A novidade agora é que elas também não se podem atingir no Parlamento britânico. Neste momento não há maioria em Londres para as duas opções negociadas possíveis: uma saída radical, mas extremamente danosa para a economia e para os empregos britânicos, ou uma saída suave, que deixará o Reino Unido na condição de país-satélite, com acesso ao mercado da UE mas sem direito de voto na definição das suas regras. Para um país que vinha da situação diametralmente oposta (dentro da UE, mas com todas as exceções que foi pedindo e lhe foram sempre concedendo), nenhuma destas opções parece aceitável. Só que chegar ao fim do prazo — 30 de março de 2019 — sem decidir por nenhuma delas é um salto na incerteza jurídica, no caos económico e na instabilidade social.
Não admira, portanto, que a partir do primeiro “o rei vai nu!” já haja de repente muita gente a dizer o que antes calava. Mas a queda de Theresa May começou muito antes, quando tentou cavalgar a onda nacional-populista acusando os britânicos que se considerassem “cidadãos do mundo” de serem “cidadãos de nenhum lugar”. Esta aposta política pode ter parecido taticamente compensadora, mas — num país desenvolvido, com uma juventude cada vez mais educada e internacionalizada — constituiu um erro estratégico. O referendo tinha, em certa medida, criado a imagem de um eleitorado dividido entre as linhas anti-austeridade e pró-europeia. As eleições permitiram voltar a juntar essas duas linhas contra Theresa May, com Jeremy Corbyn defendendo vigorosamente a linha anti-austeridade, mas não hostilizando a linha pró-europeia, de forma a que os “cidadãos de nenhum lugar” pudessem também tirar a sua desforra e, através do voto trabalhista, meter um pau na engrenagem do “Brexit” mais extremista.
E essa é a lição que, para lá do “Brexit”, serve também à política no resto do continente: as nossas sociedades esperam por propostas políticas que sejam anti-austeritárias sem deixarem de ser pró-europeias.
═══
### PROBLEMAS A RESOLVER
[1] No texto sobre o Brexit, qual é a data indicada como fim do prazo?
[2] Imprime, nas entradas, tudo desde a linha que contém "The image size is (800, 450)." até à linha que contém "pos(656,329)", ambas incluídas. Omite as imagens.
O texto e as entradas constituem materiais independentes entre si.

### ENTRADAS APRESENTADAS
═══
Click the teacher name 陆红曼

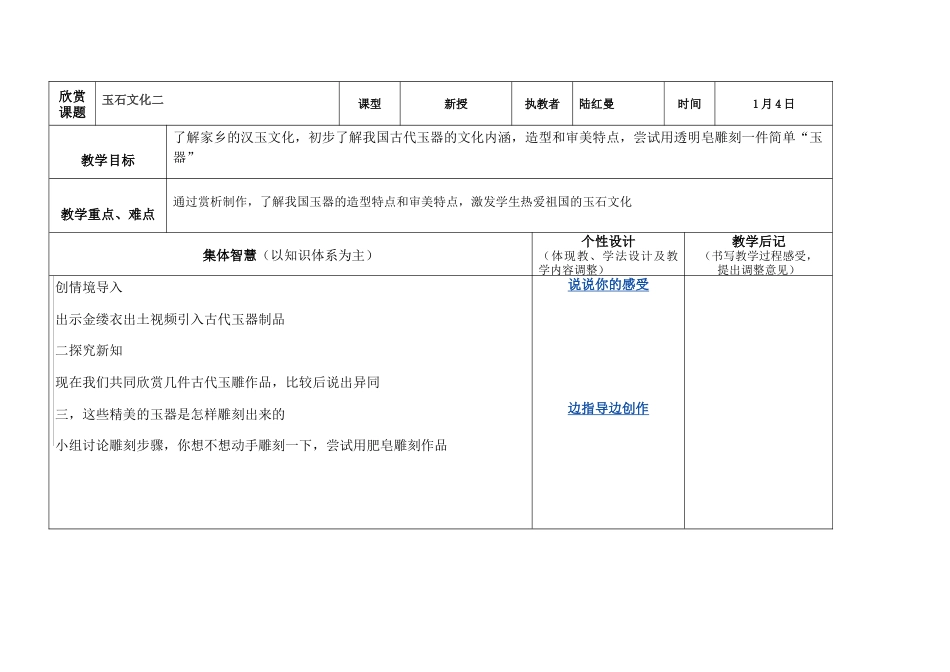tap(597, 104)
═══
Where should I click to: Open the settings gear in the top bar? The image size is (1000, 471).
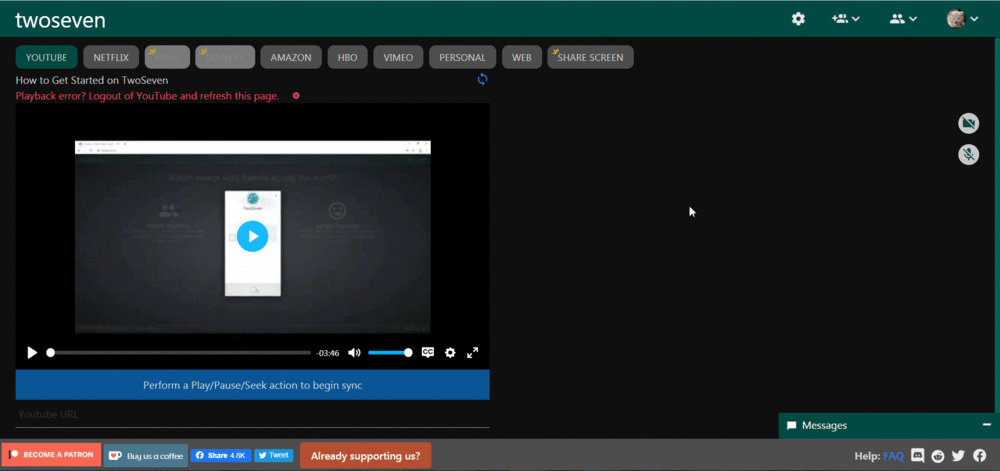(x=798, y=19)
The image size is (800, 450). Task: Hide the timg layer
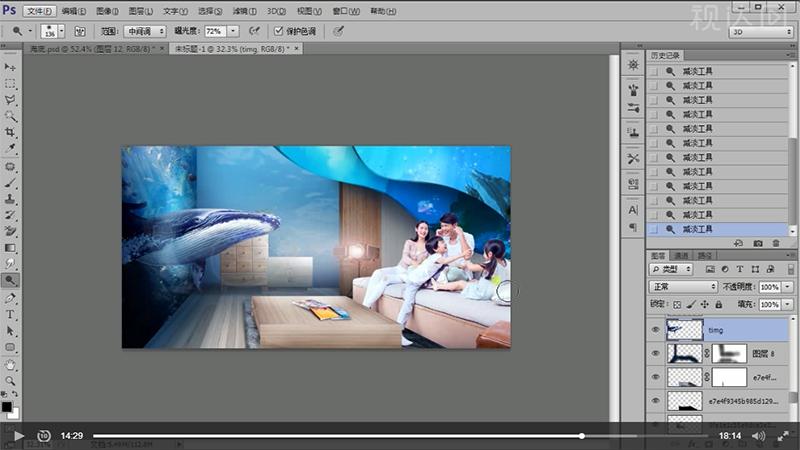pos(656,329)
═══
### RESPOSTAS COMPLETAS
[1] 30 de março de 2019.

[2]
The image size is (800, 450). Task: Hide the timg layer
pos(656,329)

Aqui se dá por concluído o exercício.